> _AIM OF THE TASK_
Set every line of the data down again exactly, and keep the pictures out.

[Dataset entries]

-=-=-=-=-

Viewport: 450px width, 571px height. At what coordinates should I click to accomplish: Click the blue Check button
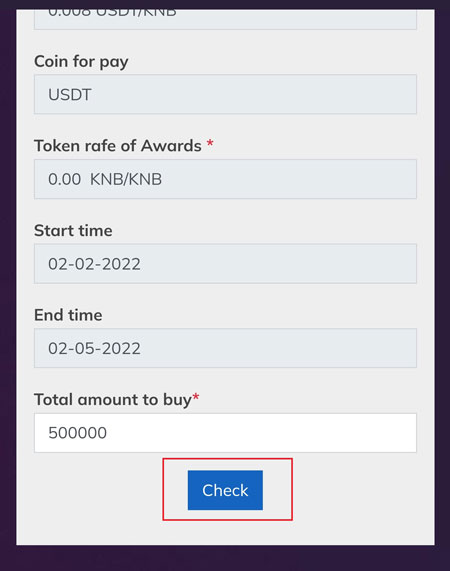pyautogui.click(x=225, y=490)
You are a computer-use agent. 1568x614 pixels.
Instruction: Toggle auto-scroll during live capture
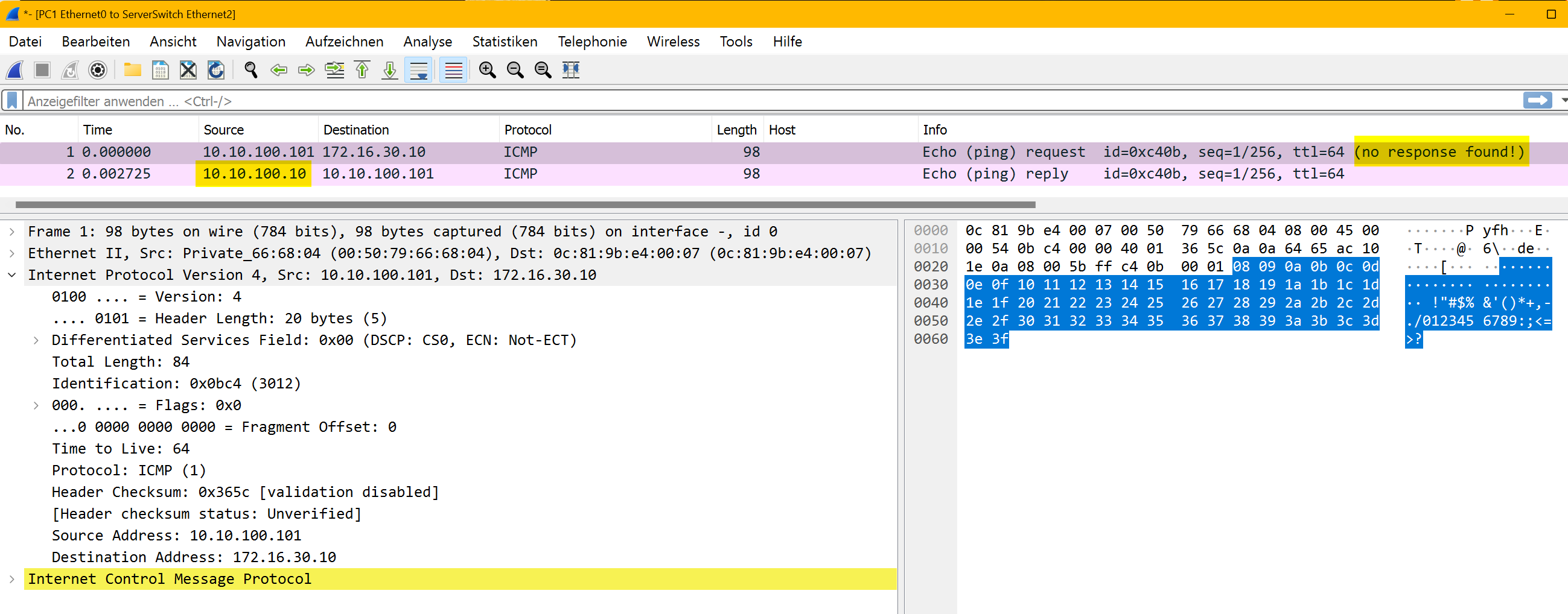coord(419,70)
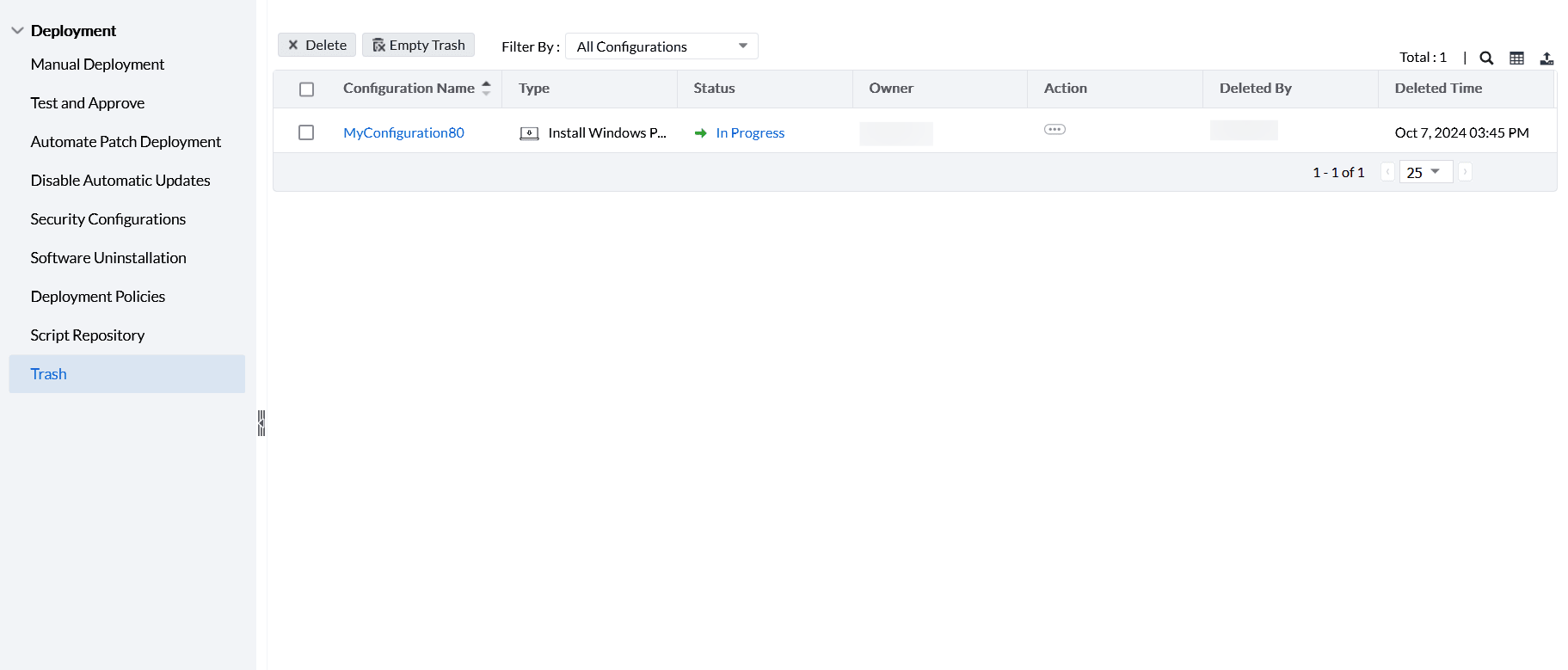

-=-=-=-=-

> _OUTPUT FOR THIS EXERCISE_
Viewport: 450px width, 571px height. At what coordinates should I click to accomplish: Click the blue Check button
pyautogui.click(x=225, y=490)
You are a computer-use agent. 1568x614 pixels.
Instruction: Toggle auto-scroll during live capture
coord(419,70)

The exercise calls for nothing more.